§ THE TASK: Reproduce only the top of the records, down to and including the line containing "Focus the Verifast URL input field".

--- RAW DATA ---

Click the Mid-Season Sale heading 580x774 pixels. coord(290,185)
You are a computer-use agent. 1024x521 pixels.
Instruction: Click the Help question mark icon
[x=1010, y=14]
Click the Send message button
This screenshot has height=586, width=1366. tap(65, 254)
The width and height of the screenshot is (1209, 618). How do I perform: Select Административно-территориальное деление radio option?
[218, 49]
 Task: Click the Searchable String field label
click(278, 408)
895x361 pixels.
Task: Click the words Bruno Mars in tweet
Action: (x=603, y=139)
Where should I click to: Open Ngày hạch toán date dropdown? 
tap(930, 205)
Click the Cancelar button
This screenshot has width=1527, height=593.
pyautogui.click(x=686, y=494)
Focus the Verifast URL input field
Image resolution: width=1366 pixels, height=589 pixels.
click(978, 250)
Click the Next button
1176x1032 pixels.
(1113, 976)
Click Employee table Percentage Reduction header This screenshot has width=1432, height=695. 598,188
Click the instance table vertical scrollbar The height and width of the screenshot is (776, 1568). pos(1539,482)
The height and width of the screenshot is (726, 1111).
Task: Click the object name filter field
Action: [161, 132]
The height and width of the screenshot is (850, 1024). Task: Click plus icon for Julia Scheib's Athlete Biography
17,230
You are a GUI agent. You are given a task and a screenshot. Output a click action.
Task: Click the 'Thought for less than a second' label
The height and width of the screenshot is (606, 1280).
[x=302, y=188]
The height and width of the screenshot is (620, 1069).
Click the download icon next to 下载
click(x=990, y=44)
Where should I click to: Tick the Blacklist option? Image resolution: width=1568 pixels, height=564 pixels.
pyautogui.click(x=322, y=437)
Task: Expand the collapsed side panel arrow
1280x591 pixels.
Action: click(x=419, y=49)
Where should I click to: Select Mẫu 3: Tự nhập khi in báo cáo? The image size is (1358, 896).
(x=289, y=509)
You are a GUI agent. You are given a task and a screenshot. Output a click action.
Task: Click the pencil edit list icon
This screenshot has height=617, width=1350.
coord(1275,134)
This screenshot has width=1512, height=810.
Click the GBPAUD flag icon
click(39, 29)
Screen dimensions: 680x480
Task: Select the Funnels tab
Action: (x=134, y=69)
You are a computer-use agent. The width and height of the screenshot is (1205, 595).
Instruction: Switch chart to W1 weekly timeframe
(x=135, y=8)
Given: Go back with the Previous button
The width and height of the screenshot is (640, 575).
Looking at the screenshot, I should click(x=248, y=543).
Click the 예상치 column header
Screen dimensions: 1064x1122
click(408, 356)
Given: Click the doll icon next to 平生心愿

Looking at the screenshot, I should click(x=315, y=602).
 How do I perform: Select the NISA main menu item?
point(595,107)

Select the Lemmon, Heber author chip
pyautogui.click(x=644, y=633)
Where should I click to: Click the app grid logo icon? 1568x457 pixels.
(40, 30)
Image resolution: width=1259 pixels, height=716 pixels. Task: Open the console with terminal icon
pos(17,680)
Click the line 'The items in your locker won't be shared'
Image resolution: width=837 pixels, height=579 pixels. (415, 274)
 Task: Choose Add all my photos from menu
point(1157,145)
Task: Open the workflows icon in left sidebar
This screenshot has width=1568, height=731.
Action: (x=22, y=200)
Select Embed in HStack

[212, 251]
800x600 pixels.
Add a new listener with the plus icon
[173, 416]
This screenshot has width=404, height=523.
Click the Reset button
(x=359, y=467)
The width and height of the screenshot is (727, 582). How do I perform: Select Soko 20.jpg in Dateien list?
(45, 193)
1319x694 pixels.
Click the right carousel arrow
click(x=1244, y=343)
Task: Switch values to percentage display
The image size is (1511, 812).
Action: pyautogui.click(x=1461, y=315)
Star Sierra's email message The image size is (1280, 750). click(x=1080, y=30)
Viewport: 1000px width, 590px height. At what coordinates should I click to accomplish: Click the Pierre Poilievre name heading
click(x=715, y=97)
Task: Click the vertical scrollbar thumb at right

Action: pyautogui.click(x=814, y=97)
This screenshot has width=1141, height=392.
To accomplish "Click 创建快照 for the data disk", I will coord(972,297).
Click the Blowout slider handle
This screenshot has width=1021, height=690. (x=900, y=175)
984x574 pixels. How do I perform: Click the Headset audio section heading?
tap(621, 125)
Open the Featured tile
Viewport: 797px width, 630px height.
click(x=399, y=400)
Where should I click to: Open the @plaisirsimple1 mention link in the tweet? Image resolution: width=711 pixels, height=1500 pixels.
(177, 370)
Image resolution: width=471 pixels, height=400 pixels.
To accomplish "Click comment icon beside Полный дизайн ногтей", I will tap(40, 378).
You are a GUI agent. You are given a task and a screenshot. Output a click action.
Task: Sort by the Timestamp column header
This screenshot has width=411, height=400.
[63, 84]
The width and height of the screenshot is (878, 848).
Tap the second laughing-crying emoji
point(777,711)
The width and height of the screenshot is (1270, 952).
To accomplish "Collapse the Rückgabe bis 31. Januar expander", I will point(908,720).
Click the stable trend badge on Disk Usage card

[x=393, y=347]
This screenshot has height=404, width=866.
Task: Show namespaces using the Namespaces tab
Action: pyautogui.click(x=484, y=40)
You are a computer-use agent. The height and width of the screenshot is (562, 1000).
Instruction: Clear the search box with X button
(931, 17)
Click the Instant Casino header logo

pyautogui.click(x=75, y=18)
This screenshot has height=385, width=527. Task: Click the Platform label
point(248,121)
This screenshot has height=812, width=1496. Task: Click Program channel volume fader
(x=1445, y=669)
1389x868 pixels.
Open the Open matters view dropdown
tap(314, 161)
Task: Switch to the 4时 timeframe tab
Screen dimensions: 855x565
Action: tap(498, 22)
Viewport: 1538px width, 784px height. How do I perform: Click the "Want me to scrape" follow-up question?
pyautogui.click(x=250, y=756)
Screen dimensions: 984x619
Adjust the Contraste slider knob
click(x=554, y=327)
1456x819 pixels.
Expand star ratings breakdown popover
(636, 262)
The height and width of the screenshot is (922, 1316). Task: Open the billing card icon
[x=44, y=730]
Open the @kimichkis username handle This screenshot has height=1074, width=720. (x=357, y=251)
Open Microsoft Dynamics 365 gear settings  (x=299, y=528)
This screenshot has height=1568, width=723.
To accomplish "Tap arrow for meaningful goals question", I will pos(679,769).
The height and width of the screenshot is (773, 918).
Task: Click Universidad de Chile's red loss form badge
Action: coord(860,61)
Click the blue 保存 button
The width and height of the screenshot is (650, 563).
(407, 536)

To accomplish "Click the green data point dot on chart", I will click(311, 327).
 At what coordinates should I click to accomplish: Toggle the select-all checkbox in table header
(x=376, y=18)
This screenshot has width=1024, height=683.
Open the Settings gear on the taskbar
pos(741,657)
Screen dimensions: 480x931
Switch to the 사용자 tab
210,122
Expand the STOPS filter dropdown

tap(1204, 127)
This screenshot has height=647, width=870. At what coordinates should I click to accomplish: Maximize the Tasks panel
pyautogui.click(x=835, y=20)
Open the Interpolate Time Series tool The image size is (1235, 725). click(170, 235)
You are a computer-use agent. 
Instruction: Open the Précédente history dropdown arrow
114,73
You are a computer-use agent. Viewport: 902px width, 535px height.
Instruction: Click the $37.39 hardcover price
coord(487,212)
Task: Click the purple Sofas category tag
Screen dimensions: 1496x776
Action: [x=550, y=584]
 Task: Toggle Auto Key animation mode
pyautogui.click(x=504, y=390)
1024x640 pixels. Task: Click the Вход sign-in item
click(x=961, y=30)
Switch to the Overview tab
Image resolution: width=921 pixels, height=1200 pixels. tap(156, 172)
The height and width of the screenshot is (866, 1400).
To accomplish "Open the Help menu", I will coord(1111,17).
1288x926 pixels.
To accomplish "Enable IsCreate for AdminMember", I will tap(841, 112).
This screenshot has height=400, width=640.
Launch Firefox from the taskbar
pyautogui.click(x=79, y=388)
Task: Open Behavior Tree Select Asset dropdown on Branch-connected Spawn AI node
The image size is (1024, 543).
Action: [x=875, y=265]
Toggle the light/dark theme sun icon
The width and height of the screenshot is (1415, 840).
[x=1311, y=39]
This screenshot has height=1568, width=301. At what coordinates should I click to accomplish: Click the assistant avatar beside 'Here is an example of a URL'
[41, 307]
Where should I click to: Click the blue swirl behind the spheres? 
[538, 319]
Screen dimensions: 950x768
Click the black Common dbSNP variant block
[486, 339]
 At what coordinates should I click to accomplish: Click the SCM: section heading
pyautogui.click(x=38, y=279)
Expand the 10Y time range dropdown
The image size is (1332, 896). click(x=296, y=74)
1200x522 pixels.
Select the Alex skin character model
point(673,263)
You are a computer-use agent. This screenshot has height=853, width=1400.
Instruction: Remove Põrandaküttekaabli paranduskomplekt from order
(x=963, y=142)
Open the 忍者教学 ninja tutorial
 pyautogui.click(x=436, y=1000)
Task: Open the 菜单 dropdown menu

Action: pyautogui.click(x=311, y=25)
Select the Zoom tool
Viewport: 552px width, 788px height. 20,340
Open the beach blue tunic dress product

---

§ RESULT:
Click the Mid-Season Sale heading 580x774 pixels. coord(290,185)
You are a computer-use agent. 1024x521 pixels.
Instruction: Click the Help question mark icon
[x=1010, y=14]
Click the Send message button
This screenshot has height=586, width=1366. tap(65, 254)
The width and height of the screenshot is (1209, 618). How do I perform: Select Административно-территориальное деление radio option?
[218, 49]
 Task: Click the Searchable String field label
click(278, 408)
895x361 pixels.
Task: Click the words Bruno Mars in tweet
Action: (x=603, y=139)
Where should I click to: Open Ngày hạch toán date dropdown? 
tap(930, 205)
Click the Cancelar button
This screenshot has width=1527, height=593.
pyautogui.click(x=686, y=494)
Focus the Verifast URL input field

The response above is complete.